* _DIRECTIONS FOR THIS TASK_:
Transcribe, word for word, only the lines from the one containing "You are a GUI" through the end of the material below. Pictures stay out.
====
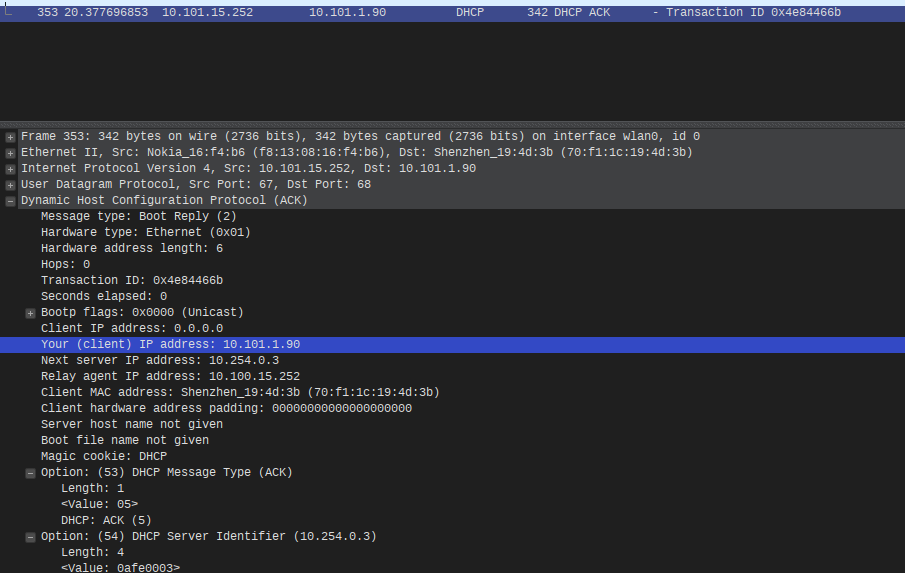This screenshot has width=905, height=573.
Task: Select the Client MAC address field
Action: point(240,393)
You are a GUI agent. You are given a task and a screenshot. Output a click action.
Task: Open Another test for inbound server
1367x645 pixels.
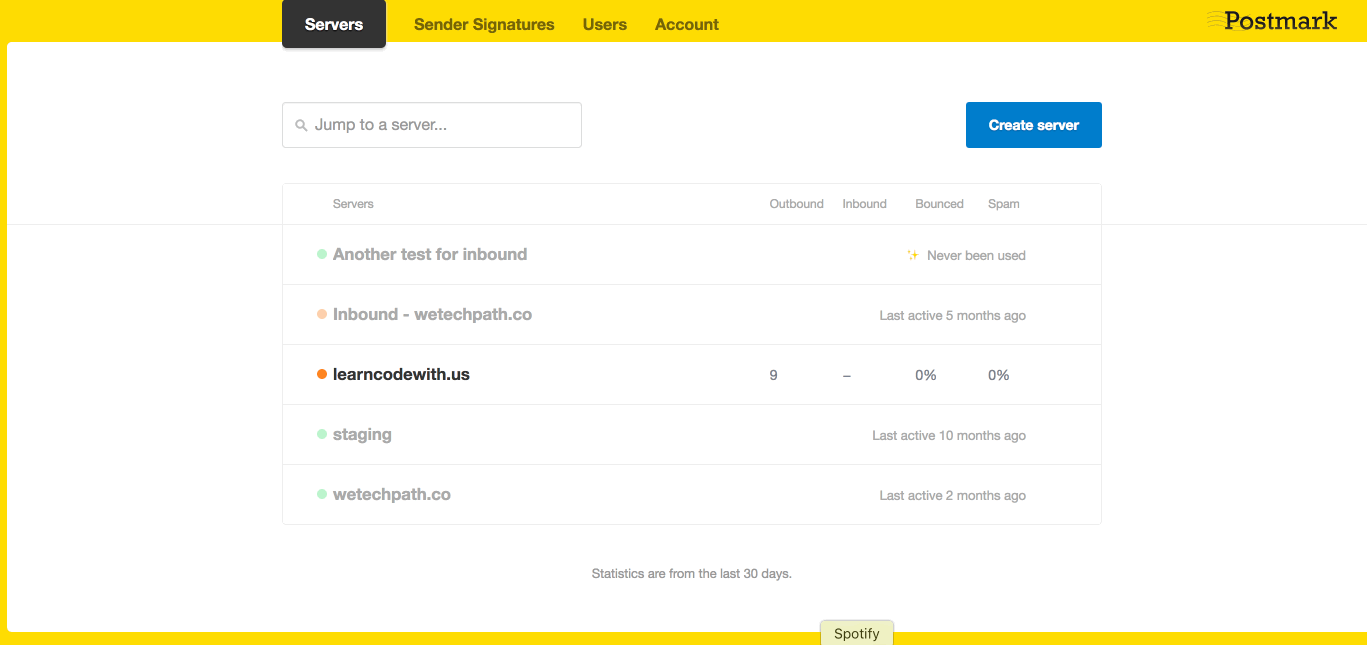(x=430, y=255)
====
* _WRITTEN ANSWER_:
You are a GUI agent. You are given a task and a screenshot. Output a click action.
Task: Open Another test for inbound server
1367x645 pixels.
(x=430, y=255)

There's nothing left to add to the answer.